[Opening Given records section]

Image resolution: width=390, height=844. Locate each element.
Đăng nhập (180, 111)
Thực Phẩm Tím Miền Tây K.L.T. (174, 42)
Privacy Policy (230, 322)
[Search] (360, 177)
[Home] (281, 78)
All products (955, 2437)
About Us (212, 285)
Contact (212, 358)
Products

[Closing Given records section]

Work item — Each entry above must be set down again without alteration.

Exercise result —
Image resolution: width=390, height=844. Locate each element.
Đăng nhập (180, 111)
Thực Phẩm Tím Miền Tây K.L.T. (174, 42)
Privacy Policy (230, 322)
[Search] (360, 177)
[Home] (281, 78)
All products (955, 2437)
About Us (212, 285)
Contact (212, 358)
Products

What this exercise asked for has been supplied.